Notwithstanding that the description provided herein particularly focuses upon implementation of a work platform system within the vessel 100, this is only intended as an example. Indeed, it should be appreciated that the same or similar (or substantially similar) processes for implementing work platform systems, and/or the same or similar (or substantially similar) work platform systems and/or associated component(s), can be utilized in connection with a variety of other types of structures having large internal chambers within which the work platform systems are to be erected, positioned, or otherwise implemented. For example, while the vessel 100 is a conical structure having the top rim 102 that is circular, in other embodiments, the structure within which the work platform system is implemented can be a downwardly-orientated pyramidal structure (e.g., with a top rim that takes the shape of a square, rectangular, or some other polygon). Also, it is envisioned that the same or similar (or substantially similar) work platform systems, and/or the same or similar (or substantially similar) work platforms and/or associated components, can be utilized in relation to other structures having large internal chambers, even where those structures have walls that do not progress inwardly towards one another as one proceeds downward from the top of the structure to the bottom of the structure. In particular, encompassed herein are also embodiments in which the work platform systems are configured to be implemented in a conical structure or polygonal structure in which the walls of the structure proceed inwardly toward one another as one proceeds upwardly rather than downwardly (e.g., the tip of the structure is at the top rather than the bottom).

**Listed records**
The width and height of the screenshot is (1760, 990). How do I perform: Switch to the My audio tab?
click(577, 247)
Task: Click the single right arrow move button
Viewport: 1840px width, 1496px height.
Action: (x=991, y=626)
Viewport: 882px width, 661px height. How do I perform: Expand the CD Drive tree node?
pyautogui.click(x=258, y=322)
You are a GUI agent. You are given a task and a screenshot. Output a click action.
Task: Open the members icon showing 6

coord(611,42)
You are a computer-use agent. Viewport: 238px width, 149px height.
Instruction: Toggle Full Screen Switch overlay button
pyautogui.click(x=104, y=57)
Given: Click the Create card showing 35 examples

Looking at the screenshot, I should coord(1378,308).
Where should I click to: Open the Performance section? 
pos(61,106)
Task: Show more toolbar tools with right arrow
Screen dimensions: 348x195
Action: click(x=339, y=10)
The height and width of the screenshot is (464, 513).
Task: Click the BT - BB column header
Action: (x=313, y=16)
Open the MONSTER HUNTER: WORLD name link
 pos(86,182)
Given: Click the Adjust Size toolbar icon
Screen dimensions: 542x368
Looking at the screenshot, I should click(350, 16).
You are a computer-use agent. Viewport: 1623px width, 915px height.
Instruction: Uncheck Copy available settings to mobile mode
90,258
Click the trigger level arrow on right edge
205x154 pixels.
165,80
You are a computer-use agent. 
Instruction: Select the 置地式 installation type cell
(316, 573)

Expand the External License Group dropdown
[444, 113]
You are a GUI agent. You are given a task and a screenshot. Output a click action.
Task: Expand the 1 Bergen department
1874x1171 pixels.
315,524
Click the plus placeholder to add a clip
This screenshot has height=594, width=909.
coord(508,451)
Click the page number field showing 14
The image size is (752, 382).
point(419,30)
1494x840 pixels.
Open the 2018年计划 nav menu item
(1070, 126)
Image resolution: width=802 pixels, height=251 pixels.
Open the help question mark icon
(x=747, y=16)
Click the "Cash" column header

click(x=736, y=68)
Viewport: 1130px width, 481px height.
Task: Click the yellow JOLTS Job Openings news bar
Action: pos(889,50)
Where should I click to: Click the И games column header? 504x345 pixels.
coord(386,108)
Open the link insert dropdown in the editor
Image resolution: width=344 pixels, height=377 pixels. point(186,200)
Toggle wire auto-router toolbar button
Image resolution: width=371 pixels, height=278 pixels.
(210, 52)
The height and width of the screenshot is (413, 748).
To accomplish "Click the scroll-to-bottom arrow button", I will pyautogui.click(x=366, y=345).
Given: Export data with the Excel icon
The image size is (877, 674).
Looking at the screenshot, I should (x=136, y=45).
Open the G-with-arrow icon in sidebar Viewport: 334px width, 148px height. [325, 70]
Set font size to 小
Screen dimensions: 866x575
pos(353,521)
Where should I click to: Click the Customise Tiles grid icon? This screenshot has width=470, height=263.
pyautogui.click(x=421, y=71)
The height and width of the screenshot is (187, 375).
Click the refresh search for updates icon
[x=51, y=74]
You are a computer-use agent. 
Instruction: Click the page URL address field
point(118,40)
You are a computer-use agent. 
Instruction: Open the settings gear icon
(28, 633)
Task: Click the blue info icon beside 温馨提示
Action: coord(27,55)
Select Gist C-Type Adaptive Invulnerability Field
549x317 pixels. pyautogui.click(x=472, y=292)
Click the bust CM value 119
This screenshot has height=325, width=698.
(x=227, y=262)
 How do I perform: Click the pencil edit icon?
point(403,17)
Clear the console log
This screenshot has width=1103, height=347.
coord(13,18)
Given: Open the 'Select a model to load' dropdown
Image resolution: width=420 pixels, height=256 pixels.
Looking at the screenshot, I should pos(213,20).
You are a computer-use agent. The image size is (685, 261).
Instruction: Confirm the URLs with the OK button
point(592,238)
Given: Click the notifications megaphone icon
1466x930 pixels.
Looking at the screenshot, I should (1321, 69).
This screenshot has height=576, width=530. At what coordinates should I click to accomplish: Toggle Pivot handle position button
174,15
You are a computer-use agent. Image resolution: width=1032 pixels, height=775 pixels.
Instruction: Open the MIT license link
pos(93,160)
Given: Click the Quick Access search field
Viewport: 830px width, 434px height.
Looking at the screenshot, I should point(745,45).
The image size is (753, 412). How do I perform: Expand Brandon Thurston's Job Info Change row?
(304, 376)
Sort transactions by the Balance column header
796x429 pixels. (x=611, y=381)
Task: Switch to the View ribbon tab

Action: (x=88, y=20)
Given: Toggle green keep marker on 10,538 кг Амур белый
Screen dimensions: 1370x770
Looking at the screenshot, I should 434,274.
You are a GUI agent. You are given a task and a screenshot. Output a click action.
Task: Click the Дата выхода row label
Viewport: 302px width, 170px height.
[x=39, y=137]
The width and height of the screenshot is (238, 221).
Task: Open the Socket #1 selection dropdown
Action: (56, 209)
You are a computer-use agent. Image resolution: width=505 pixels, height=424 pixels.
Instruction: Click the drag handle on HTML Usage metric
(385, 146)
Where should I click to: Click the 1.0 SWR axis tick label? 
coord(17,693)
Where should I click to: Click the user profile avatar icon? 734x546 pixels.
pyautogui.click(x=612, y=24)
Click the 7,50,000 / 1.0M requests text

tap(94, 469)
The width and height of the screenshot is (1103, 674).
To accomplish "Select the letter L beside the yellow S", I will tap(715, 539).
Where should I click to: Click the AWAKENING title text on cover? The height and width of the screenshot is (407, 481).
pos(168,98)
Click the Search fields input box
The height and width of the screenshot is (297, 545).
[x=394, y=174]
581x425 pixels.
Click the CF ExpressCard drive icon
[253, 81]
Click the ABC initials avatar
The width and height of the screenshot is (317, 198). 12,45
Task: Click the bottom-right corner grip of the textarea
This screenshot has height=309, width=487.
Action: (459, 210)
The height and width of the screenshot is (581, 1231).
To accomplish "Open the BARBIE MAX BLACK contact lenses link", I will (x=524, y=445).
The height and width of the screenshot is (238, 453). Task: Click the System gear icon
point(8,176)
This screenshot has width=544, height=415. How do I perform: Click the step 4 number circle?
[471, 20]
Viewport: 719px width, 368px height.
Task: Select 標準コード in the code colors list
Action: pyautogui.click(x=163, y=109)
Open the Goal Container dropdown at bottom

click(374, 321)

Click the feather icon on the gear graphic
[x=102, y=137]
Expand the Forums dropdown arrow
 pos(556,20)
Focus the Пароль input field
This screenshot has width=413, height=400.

**Written tasks**
[a] In the work platform text, what shape is the top rim of vessel 100?
[b] Carry the work platform text forward past its final sentence.
None of the lines matter for this exercise.

**Results**
[a] It is circular.

[b]
Referring particularly to FIG. 1, in the present embodiment, the process of implementing a work platform system within the vessel 100 begins by provision of a cap 108 extending over the top rim 102 of the vessel. As shown, the cap 108 more particularly includes a plurality of rigid top beams (or roof rafters) 110 extending inwardly from the top rim 102, upon which those beams (and the cap) are supported, up to an inner ring 112 forming on orifice (or oculus) 114 in the middle of the cap. A vertical axis 115 extends from the bottom tip region 106 of the vessel 106 all of the way through the vessel up through the center of the orifice 114 (an arrow 117 also shown to be along this axis is discussed further below). In the present embodiment, an annular roof or ceiling portion 116 rests upon the rigid top beams 110 so as to extend inward from the top rim 102 to the inner ring 112. FIG. 1 particularly shows a portion of the annular roof 116 removed to better reveal some of the beams 110 (which are otherwise shown in phantom), albeit it should be understood that the annular roof forms a complete annulus extending around the ring 112. Although in the present embodiment the cap 108 and its various subcomponents 110, 112, 114, 116 can be considered a part of the work platform system, it can also alternatively be considered a part of the vessel 100 that preexists establishment of the work platform system.
Further as shown in FIG. 1, the beginning of the process of the implementing of the work platform system additionally includes provision of a starter assembly 118 having a hexagonal starter platform portion (or simply starter platform) 120 suspended beneath a square (or rectangular) spreader frame assembly 122. The connection of the starter platform 120 to the spreader frame assembly 122 can be achieved using suspenders or linkages 124, which in the present embodiment are flexible linkages such as chains or wire ropes but, in alternative embodiments, can also or instead be achieved using other types of linkages such as rigid bars. In the present embodiment, there are six of the linkages 124 linking each of the corners of the hexagonal starter platform to corresponding locations along the spreader frame assembly 122. The starter assembly 118 overall is suspended from a crane or other lifting mechanism (not shown), by way of additional suspenders 126 attached to four corners 128 of the spreader frame assembly 122 that are all coupled to an ultimate hoisting linkage 130 (shown in cutaway), which in turn is coupled to the crane or other lifting mechanism. In at least one embodiment, the linkages 124 and hoisting linkage 130 are chains that are all connected to one another by way of one or more chain links or loops.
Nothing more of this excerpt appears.